My husband and I laugh… whenever we are away from the kids we enjoy ourselves for a few hours sometimes only minutes before we start talking about them wondering what they are doing right then. It’s been this way a long time, before we had kids we talked about the dog on vacation and constantly wished he was there. “Basil would have loved this,” “Alastair would have gone crazy for that,” or “I wonder if Harper is up smiling away right now.”
In short, I think I’m trying to find that balance… practicing mindfulness to be in the moment. I want to saviour their childhoods and be present. I will admit this is difficult in this social media world of cell phones and apps that steal our time. Television shows and movies that help us escape. On top of it all that online world is now my job… I find it creeps into time that I know should be all theirs.

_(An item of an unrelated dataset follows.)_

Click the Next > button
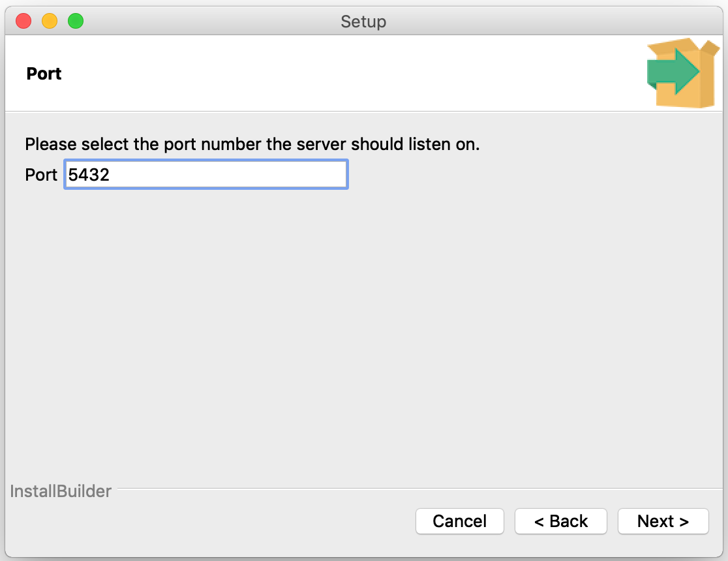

Don’t get me wrong, blogging from home is a dream! It’s not only an amazing job that is both financially and creatively rewarding blogging has given me the means to stay home with these two. Not all moms can say they get to have that daily time with their little ones. This is not a sad complaining post but more a written reminder to myself to take back my time and live it with the ones that matter most. I’m going to try to disconnect daily from the internet world and take some time reconnecting with my little nucleus I call a family. Are you with me?